Professores pesquisam a qualidade de ensino
PUBLICAÇÃO
quarta-feira, 10 de setembro de 1997
Lúcio Horta 
Londrina
Josoé de CarvalhoCristina Faria: nova perspectivaFugir dos modelos preconcebidos de avaliação e tratar da qualidade do ensino na escola pública sob uma nova perspectiva. Esses são os objetivos de um trabalho desenvolvido pela professora Cristina Faria Fidélis Gonçalves, do Departamento de Matemática Aplicada, em conjunto com professor José Fidélis, do Departamento de Matemática Pura, ambos da Universidade Estadual de Londrina (UEL). Desde fevereiro, os dois - com a colaboração de estagiários do curso de Matemática - estão fazendo pesquisa em três escolas públicas de Londrina, de 1º e 2º graus, das regiões Norte, Sul e central.
O que temos hoje são coisas prontas: um grupo de cima define o que é qualidade. Muitas vezes ela é vista apenas pelo número de aprovações, o que não é suficiente.
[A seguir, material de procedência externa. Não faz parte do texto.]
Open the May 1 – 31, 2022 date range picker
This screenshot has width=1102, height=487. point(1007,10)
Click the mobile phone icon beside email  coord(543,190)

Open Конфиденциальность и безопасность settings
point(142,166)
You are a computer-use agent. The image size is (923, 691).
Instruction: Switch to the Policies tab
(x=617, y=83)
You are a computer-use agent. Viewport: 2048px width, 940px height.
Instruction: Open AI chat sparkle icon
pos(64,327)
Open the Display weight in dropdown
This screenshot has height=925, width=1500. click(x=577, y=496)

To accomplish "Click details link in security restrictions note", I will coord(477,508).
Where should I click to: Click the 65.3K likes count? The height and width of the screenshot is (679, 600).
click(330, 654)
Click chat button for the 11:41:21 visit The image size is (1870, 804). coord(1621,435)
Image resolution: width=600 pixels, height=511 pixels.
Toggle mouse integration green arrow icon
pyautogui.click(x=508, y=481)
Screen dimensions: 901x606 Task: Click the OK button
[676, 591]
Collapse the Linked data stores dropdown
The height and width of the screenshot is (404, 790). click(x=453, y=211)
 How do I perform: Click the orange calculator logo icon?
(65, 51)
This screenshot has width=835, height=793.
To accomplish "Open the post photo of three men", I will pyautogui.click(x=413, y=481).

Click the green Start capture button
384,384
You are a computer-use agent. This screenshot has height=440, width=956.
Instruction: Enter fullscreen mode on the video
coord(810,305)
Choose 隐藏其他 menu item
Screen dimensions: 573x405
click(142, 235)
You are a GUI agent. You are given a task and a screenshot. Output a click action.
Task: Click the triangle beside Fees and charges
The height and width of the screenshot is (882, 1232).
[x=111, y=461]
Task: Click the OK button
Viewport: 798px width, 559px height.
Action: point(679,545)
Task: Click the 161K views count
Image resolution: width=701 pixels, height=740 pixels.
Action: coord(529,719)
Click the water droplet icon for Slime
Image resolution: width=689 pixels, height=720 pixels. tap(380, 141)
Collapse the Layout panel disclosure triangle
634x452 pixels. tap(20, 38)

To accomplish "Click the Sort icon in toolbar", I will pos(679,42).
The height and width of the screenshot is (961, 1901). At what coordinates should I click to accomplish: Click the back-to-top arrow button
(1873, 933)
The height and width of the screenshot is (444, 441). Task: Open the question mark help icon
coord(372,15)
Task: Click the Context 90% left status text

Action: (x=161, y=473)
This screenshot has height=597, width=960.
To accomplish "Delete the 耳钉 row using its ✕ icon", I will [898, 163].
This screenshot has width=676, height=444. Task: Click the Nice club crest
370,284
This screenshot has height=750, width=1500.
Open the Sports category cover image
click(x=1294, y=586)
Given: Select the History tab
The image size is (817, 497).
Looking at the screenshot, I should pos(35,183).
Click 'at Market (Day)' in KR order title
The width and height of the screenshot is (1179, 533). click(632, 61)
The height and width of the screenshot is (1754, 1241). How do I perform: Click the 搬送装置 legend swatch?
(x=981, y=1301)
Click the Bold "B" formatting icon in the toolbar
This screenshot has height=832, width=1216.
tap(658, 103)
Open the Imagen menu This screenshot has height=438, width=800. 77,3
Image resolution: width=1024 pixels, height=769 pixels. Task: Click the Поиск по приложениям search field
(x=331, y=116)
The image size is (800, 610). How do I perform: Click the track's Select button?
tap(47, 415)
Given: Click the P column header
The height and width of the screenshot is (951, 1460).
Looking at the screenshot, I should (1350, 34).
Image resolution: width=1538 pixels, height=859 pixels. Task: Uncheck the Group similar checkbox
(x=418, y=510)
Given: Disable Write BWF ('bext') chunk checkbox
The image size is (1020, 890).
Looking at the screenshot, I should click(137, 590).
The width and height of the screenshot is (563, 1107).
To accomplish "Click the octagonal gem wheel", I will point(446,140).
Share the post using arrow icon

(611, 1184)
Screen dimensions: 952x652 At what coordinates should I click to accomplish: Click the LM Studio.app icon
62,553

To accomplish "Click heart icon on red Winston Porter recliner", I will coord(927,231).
Então estamos fazendo justamente o contrário, diz Cristina Fidélis. Para se contrapor a essa tendência, a pesquisa procurou identificar principalmente o nível de satisfação das pessoas envolvidas no trabalho observando, no caso, professores e alunos. E fazer uma relação deste resultado segundo definição de qualidade proposta por cada um. Com todos os dados coletados, é que se começaria uma avaliação propriamente dita.
A pesquisa foi adaptada de um outro trabalho de Cristina para o doutorado em Engenharia de Produção pela Universidade Federal de Santa Catarina, intitulado Ergonomia e qualidade no serviço bancário: uma metodologia de avaliação. Neste trabalho, a pesquisadora pôde apontar os principais problemas enfrentados por funcionários e clientes, desde a eficiência do serviço, até dificuldades com segurança, limpeza e modelo arquitetônico. Foi possível provar a relação entre qualidade de vida no trabalho e qualidade do serviço/produto: quanto maior o grau de satisfação, maior também a qualidade do produto.
Usando a mesma metodologia, o trabalho nas escolas públicas começou tentando definir, através de questionário com questões abertas, o que é qualidade no ensino para alunos e professores. . Os pesquisadores montaram um esquema geral com as condições ideais no trabalho: no caso dos professores, eles associaram qualidade às condições ambientais - química (qualidade do giz, por exemplo) e física (ambientes térmico, arquitetônico, sonoro e luminoso) - e também às condições organizacionais (metodologia, comunicação, horários e turnos, formação, tecnologia e política salarial).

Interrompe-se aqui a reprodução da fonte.